This will provide an extensive message, detailing how to register the key on GitHub:

Copy key

As stated in the message, copy the text between the two ‘----’.

Add key to GitHub

Surf to https://github.com/settings/keys, and select the ‘New SSH key’ button in the upper right corner.

This will open a new window with two text fields. In the ‘Key’ field, paste the text that you have copied from the RStudio terminal in step 3.

Optionally, you can give a name to this key in the ‘Title’ field, applying to the RStudio environment in which you have created the key (best practices state that each environment has its own key).

When finished, press the ‘Add SSH key’ button. This will return you to the previous window, where you will see the new key added.

Verify SSH key

To verify if the previous steps were executed correctly, the script ‘check-gitssh.sh’ can be used. This script will check if the connection is set up correctly. This step can be done as often as needed or wanted.

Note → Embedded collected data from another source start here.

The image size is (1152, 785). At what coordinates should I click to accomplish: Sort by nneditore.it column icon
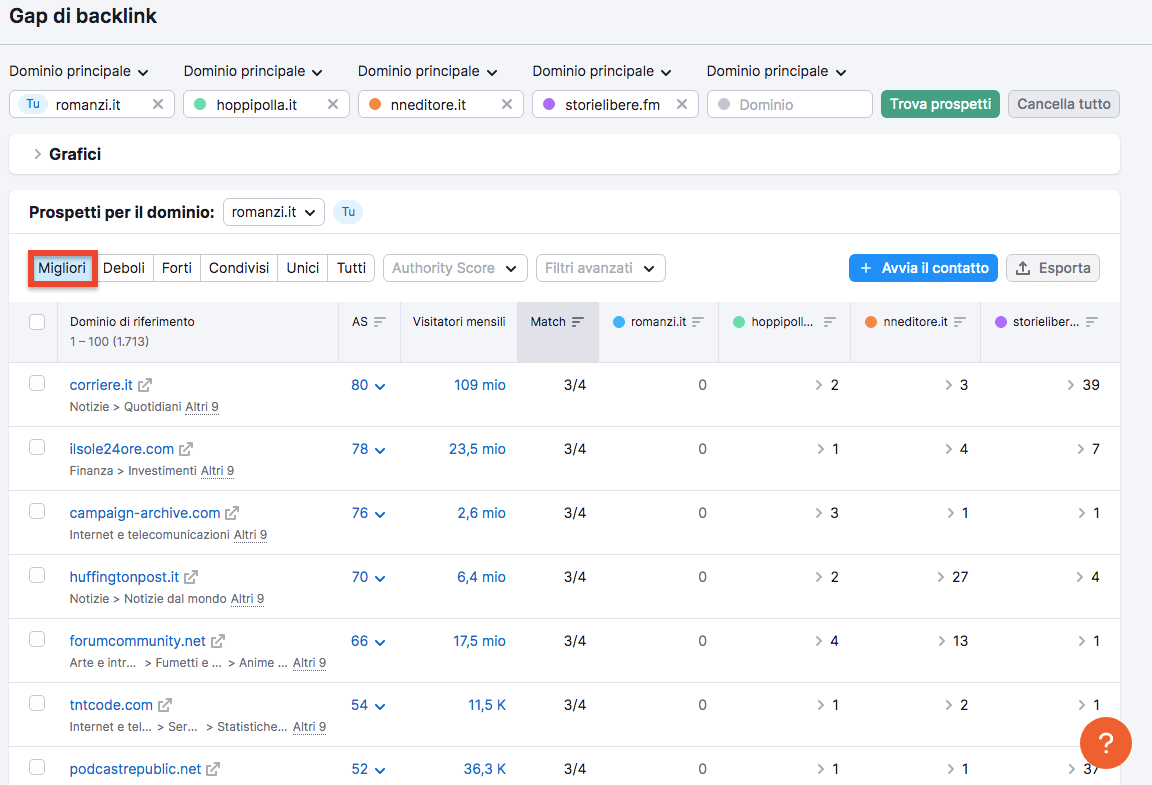(960, 322)
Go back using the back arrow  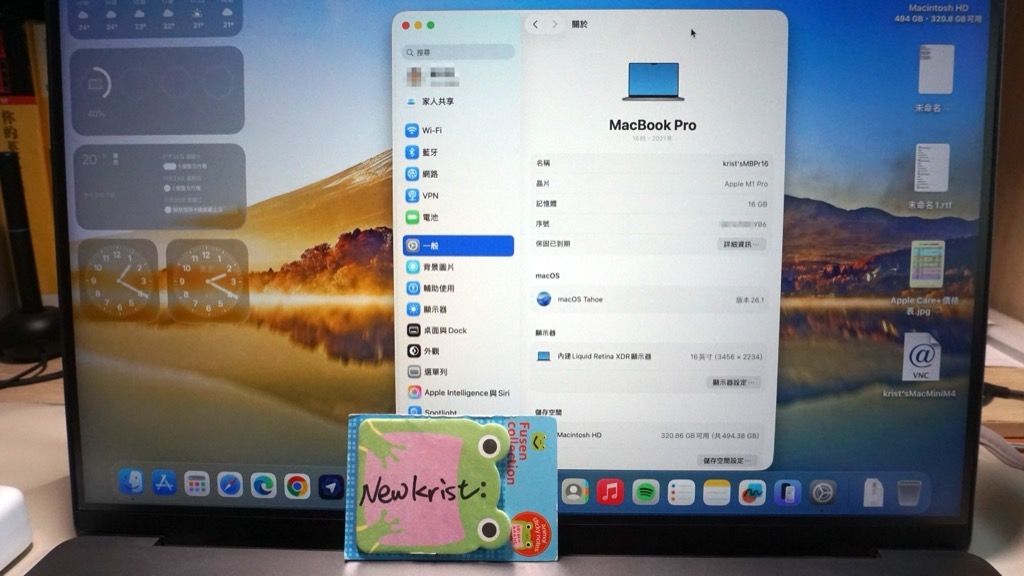click(536, 24)
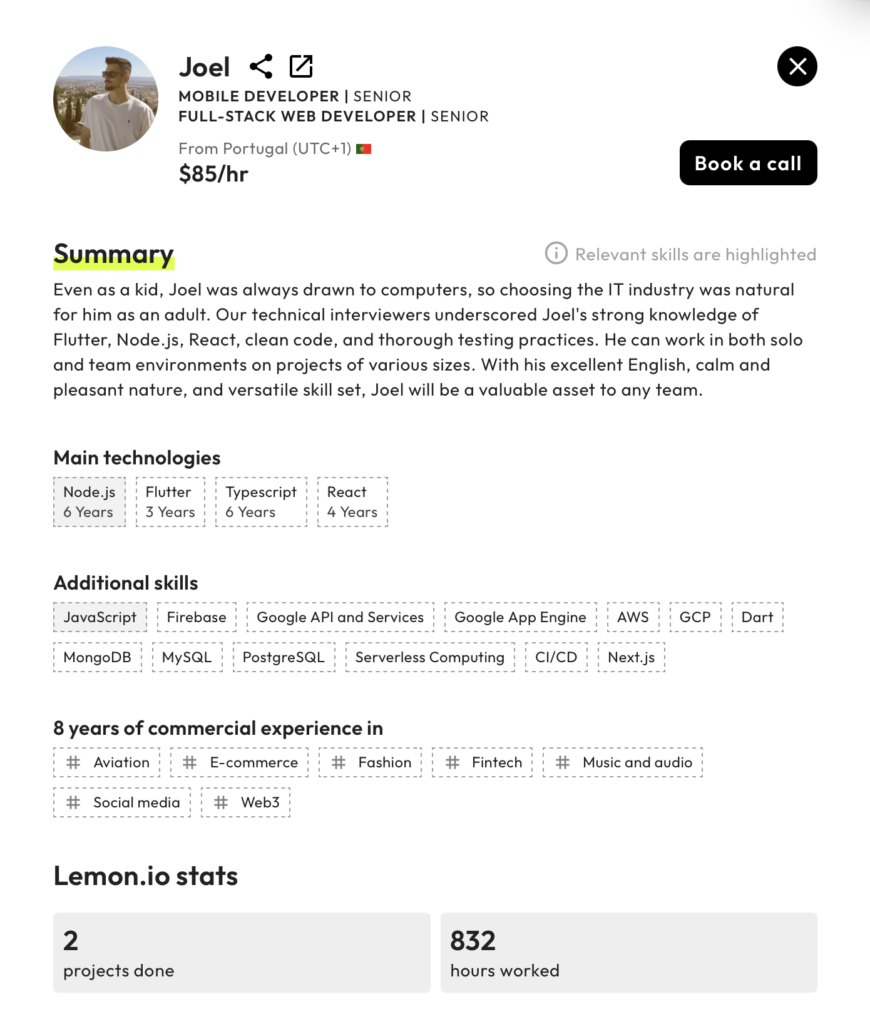Click the info icon beside relevant skills

tap(556, 254)
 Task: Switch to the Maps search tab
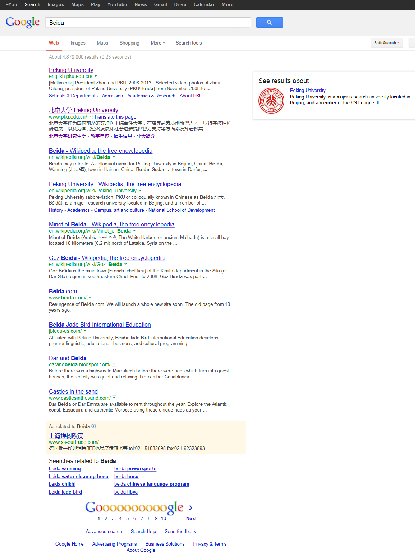(x=102, y=43)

To run, execute the following command in the terminal of RStudio:

check-gitssh.sh

If done for the first time, the terminal might ask you to verify the action. To do this, type ‘yes’ behind the question mark and execute:

When everything was done correctly, the terminal will return the correct username:

The workspace is now connected via SSH. The user can now start working through SSH in new projects or convert already connected projects to SSH. Both methods are explained in the following chapters.

3.1.3.5 Apply SSH authentication to new projects

From now on new projects should immediately start off by using the correct remote origin-url. The steps below explain how to do that.

Open the “File” menu and select “New Project”.

In the New Project Wizard, select the option “Version Control”.

Next, select “Git” as this is the version controlled methodology used within the context of ScheldeMonitor.

Paste the URL of the repository in the ‘Repository URL’ field. In many cases, users paste the HTTPS URL of the repository. However, when using SSH authentication, the SSH URL needs to be pasted instead. This SSH URL can be found on the homescreen of the online repository, by selecting the green ‘Code’ button and the SSH option.

After choosing a name for your project locally, as well as a location, the project can be created.

3.1.3.6 Converting existing projects to SSH authentication

Projects were already connected to the RStudio workspace, before converting to SSH, will still work through HTTPS. To change this, open an existing project that you wish to convert in the RStudio environment. This can be done in the upper right corner of the screen:

Once the project is opened, the script ‘fix-gitssh.sh’ can be used which will easily switch the connection to your project to git-ssh, and in the process figure out what service it is connected to.

fix-gitssh.sh

The terminal should return the original connection, and a message that it is fixing the connection to git-ssh:

3.2 Guidelines for scripts

A working directory or project in RStudio can hold a large number of scripts and files to work with. In order to keep the work organized, as well as reproductive over time, it’s important to structure these scripts both in the directory as well as internally. The segments below suggest guidelines that might aid researchers in keeping their work transparent for themselves and other users.

3.2.1 Directory structure

A working directory or project is similar to any other folder on the local drive of your hardware. This implies that such a directory can consist of folders and subfolders. It is, however, imperative that folders are created following a certain structure or idea, to make the scripts and underlying data findable for yourself and other users. There are multiple levels on which a directory can be structured.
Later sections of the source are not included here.